On Monday, May 12, Weber’s Restaurant & Boutique Hotel in Ann Arbor, Michigan, celebrated the 100th birthday of founder Herman Weber, with family and restaurant patrons gathering to celebrate the man and the business he created 77 years ago. The afternoon involved a prix-fixe menu that embodies the restaurant’s cuisine through the years, as well as a recollection of memories that surround the restaurant and Herman.

The restaurant today combines the contemporary with classic American cuisine, and is run by Herman’s son Ken, while grandson Michael is vice president of food and beverage for the family business.

Michael’s nod to modern tastes includes Michigan Arugula Salad, sustainable seafood such as Acadian Redfish, and an increase in the preservative-free breads, desserts, and hand-made ice creams made on site. The restaurant is also big into craft beers, and is one of six restaurants serving Wolverine State Brewing Co. Gulo Gulo India Pale Lager on tap

In addition to the Prime Rib, guests remain loyal to Herman’s classic menu items including Oysters on the Half Shell, roast duck, perch, and lobster.

Looking back over the years, specifically to the 1960s when he first entered the business, Ken Weber recalls an era that closely resembles the television show “Mad Men.”

Two-martini lunches were the norm—with the martinis served on the rocks. “When I was growing up, there were a lot of successful businesses in the area,” Ken says. “The executives would come to the restaurant at 11:30 a.m. and not leave until 2:30 p.m. They would have their cocktails, and sometimes would demand to have a telephone brought to their table. We had to run an extra AT&T line. The executives would sit at the table, drinking Scotch—Dewar’s, Cutty Sark, or Chivas—and stay there all day and conduct their business. They would do that four or five days a week.”

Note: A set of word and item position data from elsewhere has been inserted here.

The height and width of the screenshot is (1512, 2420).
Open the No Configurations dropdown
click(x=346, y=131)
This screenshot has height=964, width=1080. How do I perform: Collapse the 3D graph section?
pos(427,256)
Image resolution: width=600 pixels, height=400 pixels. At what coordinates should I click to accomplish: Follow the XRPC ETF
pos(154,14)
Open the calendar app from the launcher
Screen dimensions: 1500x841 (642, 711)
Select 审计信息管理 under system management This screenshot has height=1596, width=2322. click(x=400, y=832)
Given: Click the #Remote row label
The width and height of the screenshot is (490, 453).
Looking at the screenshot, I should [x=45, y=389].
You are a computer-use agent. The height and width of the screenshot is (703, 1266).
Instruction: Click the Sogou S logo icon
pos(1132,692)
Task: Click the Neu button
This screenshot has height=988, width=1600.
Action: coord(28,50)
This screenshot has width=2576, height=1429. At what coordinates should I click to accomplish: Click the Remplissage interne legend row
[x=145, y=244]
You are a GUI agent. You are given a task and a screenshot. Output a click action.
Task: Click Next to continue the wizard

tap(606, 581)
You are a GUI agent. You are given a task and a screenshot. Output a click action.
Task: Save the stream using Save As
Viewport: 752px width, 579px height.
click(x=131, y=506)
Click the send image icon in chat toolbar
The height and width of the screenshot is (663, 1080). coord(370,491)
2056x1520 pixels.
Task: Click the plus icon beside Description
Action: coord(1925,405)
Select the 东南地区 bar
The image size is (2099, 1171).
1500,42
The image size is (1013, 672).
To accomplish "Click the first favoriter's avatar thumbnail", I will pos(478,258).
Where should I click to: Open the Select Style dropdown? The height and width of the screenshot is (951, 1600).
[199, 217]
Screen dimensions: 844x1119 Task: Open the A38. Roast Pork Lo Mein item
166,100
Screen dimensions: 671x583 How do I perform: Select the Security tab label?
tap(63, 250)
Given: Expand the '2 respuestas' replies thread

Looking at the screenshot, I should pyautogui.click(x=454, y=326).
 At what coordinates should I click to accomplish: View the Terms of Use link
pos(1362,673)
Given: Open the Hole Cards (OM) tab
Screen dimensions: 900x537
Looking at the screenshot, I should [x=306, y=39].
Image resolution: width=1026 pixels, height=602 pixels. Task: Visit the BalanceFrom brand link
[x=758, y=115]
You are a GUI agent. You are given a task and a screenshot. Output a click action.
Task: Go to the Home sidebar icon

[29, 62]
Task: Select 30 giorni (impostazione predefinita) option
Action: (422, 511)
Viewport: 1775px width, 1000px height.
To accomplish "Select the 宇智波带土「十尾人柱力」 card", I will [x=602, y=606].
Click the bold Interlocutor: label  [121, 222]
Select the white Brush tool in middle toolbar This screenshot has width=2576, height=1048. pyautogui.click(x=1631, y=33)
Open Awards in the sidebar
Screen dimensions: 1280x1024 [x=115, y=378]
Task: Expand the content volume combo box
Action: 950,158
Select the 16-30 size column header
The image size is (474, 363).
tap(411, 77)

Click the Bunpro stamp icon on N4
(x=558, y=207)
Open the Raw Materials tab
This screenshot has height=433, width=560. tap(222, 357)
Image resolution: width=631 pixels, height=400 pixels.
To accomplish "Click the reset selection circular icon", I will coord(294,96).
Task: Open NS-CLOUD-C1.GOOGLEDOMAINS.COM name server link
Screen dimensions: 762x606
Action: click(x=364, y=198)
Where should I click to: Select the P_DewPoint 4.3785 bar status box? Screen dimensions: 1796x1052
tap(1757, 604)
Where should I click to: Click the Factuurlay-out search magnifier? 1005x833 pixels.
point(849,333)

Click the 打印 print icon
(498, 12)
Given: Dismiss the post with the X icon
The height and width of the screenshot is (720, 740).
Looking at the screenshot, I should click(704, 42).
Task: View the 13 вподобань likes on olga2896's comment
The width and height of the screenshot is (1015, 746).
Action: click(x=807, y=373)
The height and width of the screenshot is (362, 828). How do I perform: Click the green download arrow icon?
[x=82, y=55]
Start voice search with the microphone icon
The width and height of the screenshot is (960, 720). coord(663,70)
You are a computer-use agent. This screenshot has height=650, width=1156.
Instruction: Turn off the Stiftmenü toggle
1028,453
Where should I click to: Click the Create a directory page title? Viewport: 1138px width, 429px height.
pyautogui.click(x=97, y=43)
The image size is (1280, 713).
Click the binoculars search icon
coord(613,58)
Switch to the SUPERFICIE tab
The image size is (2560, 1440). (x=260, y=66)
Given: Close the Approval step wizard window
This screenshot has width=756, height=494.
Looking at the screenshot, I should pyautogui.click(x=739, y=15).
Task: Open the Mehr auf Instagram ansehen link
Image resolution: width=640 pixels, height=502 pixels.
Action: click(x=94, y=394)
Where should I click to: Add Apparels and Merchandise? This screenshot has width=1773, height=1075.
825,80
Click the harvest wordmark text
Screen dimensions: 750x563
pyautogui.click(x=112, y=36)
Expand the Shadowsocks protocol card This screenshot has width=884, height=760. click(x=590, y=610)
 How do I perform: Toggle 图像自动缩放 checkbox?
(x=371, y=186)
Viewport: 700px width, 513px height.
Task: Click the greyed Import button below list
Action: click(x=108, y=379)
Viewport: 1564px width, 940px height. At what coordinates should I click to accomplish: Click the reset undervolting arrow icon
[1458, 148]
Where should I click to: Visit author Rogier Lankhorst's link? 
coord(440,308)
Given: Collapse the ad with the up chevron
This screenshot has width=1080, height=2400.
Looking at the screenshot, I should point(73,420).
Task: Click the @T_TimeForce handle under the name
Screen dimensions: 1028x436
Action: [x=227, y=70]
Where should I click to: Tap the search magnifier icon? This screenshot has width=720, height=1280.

On the prix-fixe menu for Herman’s birthday were iconic menu items from the 1950s through the 1990s such as Roadhouse Style (Fried) Frog’s Legs, Liver and Onions, Scrod Chardonnay, and Hearts of Palm Salad, as well as house favorites that withstood the test of time. Prime Rib of Beef, for example, has been on the dinner menu since the 1950s and remains today a customer favorite. Dinner guests attending the special celebration also received an individual birthday cake for dessert.

Today’s menus, notes Ken, are mostly filled with salmon, steak, and chicken. Ironically, the current hubbub about serving local cuisine was par for the course in the 1950s, he adds.

“When Weber’s first started, using local purveyors was how everyone sourced their food. Herman was a chicken farmer—when he first opened the restaurant, he got all the different ingredients from his farmer neighbors. Everything was made from scratch that day and served. It was the only way to do it—if you wanted to serve pasta salad, you were making it yourself.  Over the years, with bigger farms and foodservice companies, restaurants got away from doing it that way.

Food selection has also changed. Food selection was more varied 50 years ago, Ken says, as proteins such as pork shanks, Osso Buco, and sweetbreads were the norm. Today’s restaurant guest, though, has a much more sophisticated beverage palate. “In the 1960s we served mostly domestic wines,” notes Ken. “We used to have only 15 wines on the menu—now we have 250.”

And while some cocktails have come full circle, such as Chartreuse, others haven’t fared as well. “Harvey Wallbanger’s, for example,” says Ken. “You can’t give them away.”